I've replaced the clutch rod seal thinking that was it since it's very close to the leaking area. That didn't work. First off-I degreased the area and when engine is running, that's when the leak occurs. There is no oil running down the sides of engine
It's not leaking at:
Neutral Safety Switch
Oil Pan
Shift Shaft
6 o'clock copper washer on side cover or cover itself
Air Box Tube - Air Box is dry
Wires from stator

The reason I know these aren't leaking is after it's been degreased and BEFORE I've riden on the road and blown oil around, these areas are still dry.

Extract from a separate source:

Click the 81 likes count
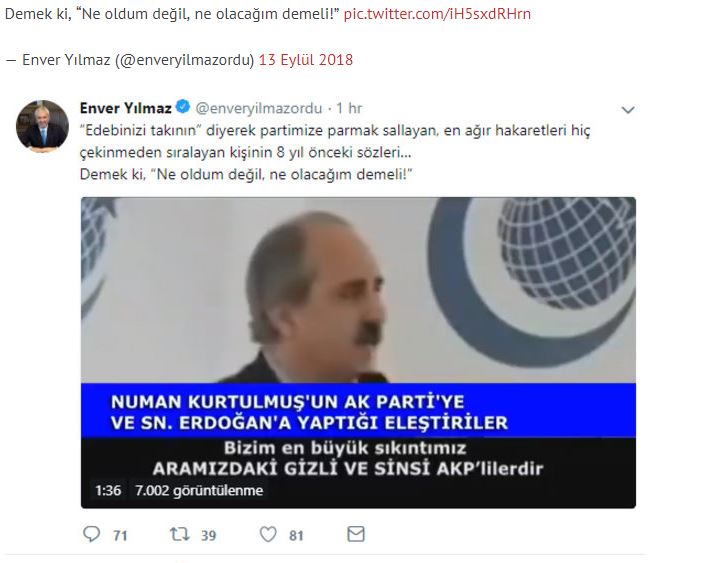The height and width of the screenshot is (563, 705). point(296,536)
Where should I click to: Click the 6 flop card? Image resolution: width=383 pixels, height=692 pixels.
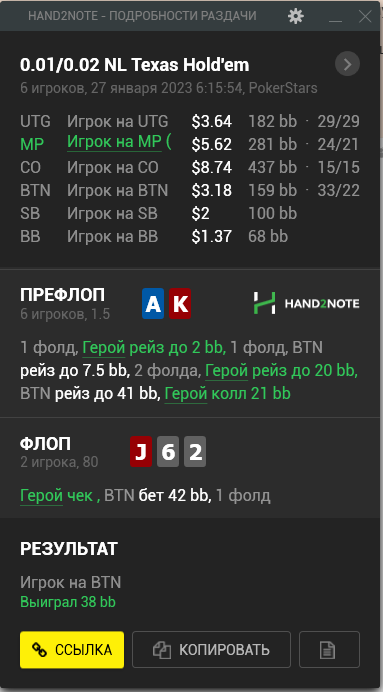(x=168, y=451)
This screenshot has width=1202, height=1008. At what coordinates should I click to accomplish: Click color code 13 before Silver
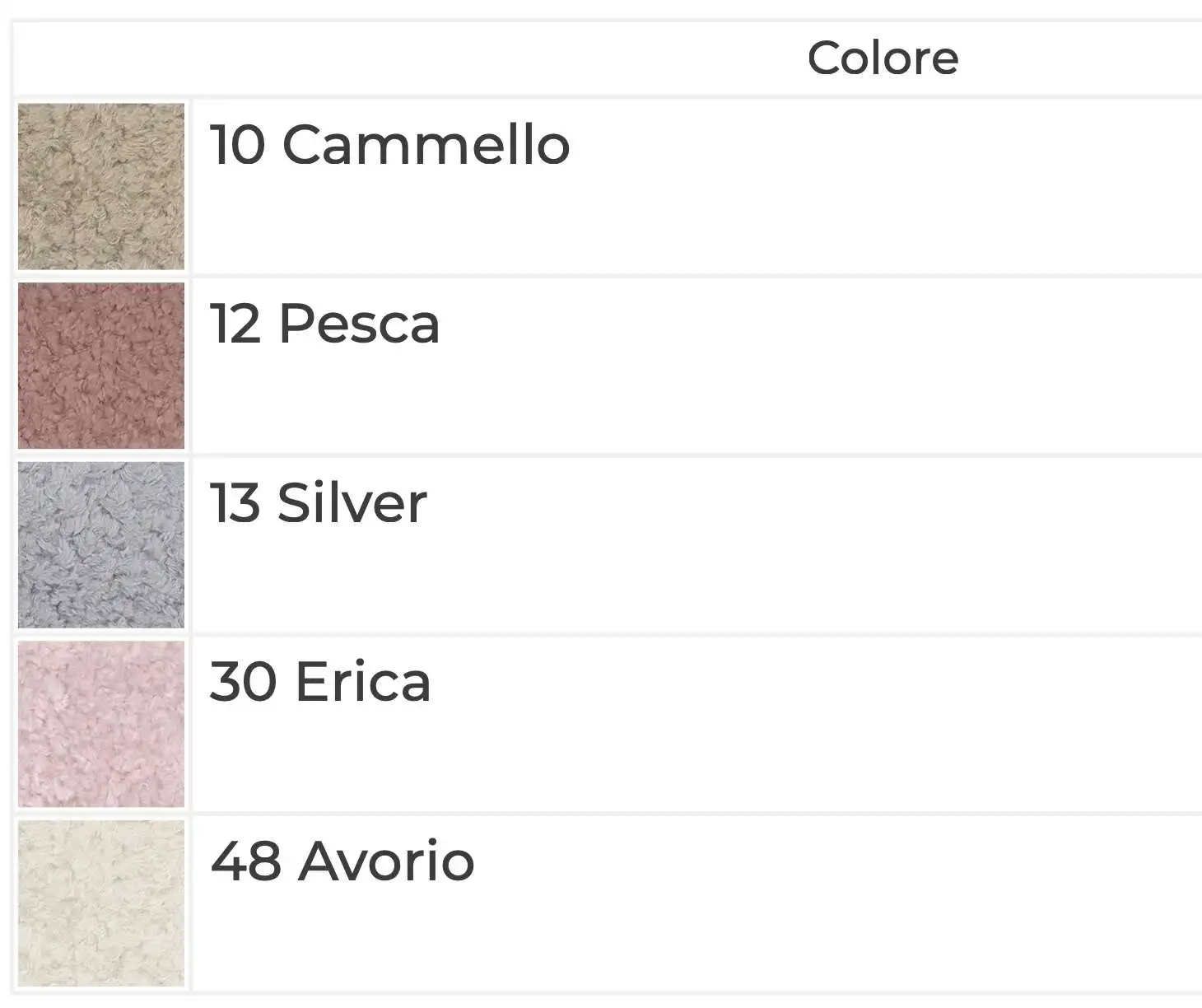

It drips onto the exhaust. It's up & under toward the center of underside of engine. It's very hard to see under there even when I tilt bike over onto one leg of center stand. If I could elevate entire bike off the ground a couple of feet I could track it down I think but just hoisting the front end up and running engine will starve it of oil. The leak is relatively small but I don't like any leaks.
Thanks for any suggestions you may have,
Jim
 
How about the oil level switch? Also check the inboard mainfold bolts on the #2 and #3 cylinders. They go through to the oil passages. Feel around the valve cover gaskets too.

Mark
#1098
 
How about the oil level switch? Also check the inboard mainfold bolts on the #2 and #3 cylinders. They go through to the oil passages. Feel around the valve cover gaskets too.

Mark
#1098

Thanks Mark, I'll check these suggestions. The oil level switch is good. That's the one in the pan I believe. If the manifold and valve covers were leaking, wouldn't the oil be leaking down on the sides of motor or is there a passageway down the center of the block. I ask because I have no oil running down sides of engine at all.

Jim
 
Maybe leaking where stator wires go through stator cover/engine block - Left front lower cover towards the back of it - hard to see accept from the bottom looking up.

Mike
 
+1 to that. When my grommet went bad the oil travelled up the wire like a wick. You could try putting some Permatex Black where the wires go through and see if the problem goes away.

Mark
#1098
 
We actually ran into a problem last summer where a guys bike had a defective block. It actually had a pin hole in the case under the number 1 cylinder above the middle drive gear area.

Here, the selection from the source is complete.